Background information
- Also known as: Repulsion (1989–1990); Sub-Zero (1990–1991);
- Origin: Brooklyn, New York City, U.S.
- Genres: Gothic metal; doom metal;
- Works: Discography
- Years active: 1989–2010
- Labels: Roadrunner; SPV America;
- Spinoffs: Seventh Void; A Pale Horse Named Death; Silvertomb;
- Spinoff of: Fallout; Carnivore;
- Past members: Peter Steele; Kenny Hickey; Josh Silver; Sal Abruscato; Johnny Kelly;
- Website: typeonegative.net

= Type O Negative =

American gothic metal band (1989–2010)

Type O Negative was an American gothic metal band from Brooklyn, New York, formed in 1989. The band was formed by vocalist and bassist Peter Steele, guitarist Kenny Hickey, keyboardist Josh Silver, and drummer Sal Abruscato, who was later replaced by Johnny Kelly. Their lyrical emphasis on themes of addiction, death, depression, religion, romance, and sex resulted in the nickname "the Drab Four", which is in homage to the Beatles' "Fab Four" moniker. The band went platinum with Bloody Kisses (1993) and gold with October Rust (1996), and gained a substantial cult following through seven studio albums, two best-of compilations, and concert DVDs.

Steele died on April 14, 2010, with some sources reporting the cause of death as heart failure brought on by an aortic aneurysm, while others list sepsis caused by diverticulitis. In November 2010, seven months after Steele's death, the surviving members of the band announced that they had split up.

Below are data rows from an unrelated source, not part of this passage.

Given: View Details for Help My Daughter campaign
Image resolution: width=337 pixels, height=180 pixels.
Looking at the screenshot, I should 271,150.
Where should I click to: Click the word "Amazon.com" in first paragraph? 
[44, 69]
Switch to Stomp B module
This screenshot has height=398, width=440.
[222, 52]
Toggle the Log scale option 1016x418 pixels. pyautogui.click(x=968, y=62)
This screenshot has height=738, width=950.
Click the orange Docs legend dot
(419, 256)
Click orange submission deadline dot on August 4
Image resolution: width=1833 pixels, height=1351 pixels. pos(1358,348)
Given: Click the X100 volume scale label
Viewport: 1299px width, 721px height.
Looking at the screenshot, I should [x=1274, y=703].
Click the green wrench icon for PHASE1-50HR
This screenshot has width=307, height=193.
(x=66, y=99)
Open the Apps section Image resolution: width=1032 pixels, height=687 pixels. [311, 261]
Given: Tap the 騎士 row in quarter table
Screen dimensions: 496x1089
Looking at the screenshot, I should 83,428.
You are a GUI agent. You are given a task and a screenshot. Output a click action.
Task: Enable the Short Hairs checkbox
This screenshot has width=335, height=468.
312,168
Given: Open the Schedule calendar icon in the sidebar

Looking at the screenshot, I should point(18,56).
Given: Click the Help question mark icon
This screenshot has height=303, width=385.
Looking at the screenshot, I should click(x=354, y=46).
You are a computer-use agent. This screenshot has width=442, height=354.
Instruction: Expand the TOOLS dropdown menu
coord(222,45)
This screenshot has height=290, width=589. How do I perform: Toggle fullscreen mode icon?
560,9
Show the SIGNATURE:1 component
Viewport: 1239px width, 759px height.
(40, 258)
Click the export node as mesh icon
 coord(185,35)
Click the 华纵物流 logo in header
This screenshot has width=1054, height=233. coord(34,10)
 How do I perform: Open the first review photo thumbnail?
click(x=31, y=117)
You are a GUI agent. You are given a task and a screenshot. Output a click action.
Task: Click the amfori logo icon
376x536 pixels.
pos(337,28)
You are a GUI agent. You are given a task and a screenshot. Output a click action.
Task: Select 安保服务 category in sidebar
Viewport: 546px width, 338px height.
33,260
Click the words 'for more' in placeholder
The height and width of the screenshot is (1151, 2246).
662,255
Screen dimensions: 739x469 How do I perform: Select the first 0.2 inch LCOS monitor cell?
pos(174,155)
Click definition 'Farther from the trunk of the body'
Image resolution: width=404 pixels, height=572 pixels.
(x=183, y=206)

In 2016, the staff of Loudwire ranked Type O Negative 32nd on their list of the Top 50 Best Metal Bands of All Time.

==History==

===Origins (1989–1991)===
Type O Negative was formed after frontman Peter Steele's previous band, Carnivore, broke up. Steele formed a new band with childhood friends Sal Abruscato, Josh Silver, and Kenny Hickey, which they initially named Repulsion. The band later changed their name to Sub-Zero because another band with the name Repulsion already existed, then changed it again one final time, settling on the name Type O Negative. Steele was still tied to the multi-album contract he had made with Roadrunner Records during his time in Carnivore, despite the fact the band had broken up; after receiving a demo from Type O Negative, Roadrunner decided not to drop Steele, and the band signed to the record label in 1991. Shortly after signing, they released their debut, Slow, Deep and Hard.

===Slow, Deep and Hard and The Origin of the Feces (1991–1992)===
Type O Negative's first album, Slow, Deep and Hard, incorporated dragging Black Sabbath-esque dirge riffs, maniacal hardcore outbursts, and droning industrial and gothic atmospheres. The songs were long, multi-part theatrical epics, with lyrics loosely surrounding a story involving a man enacting revenge on a cheating girlfriend before ultimately contemplating his actions and committing suicide.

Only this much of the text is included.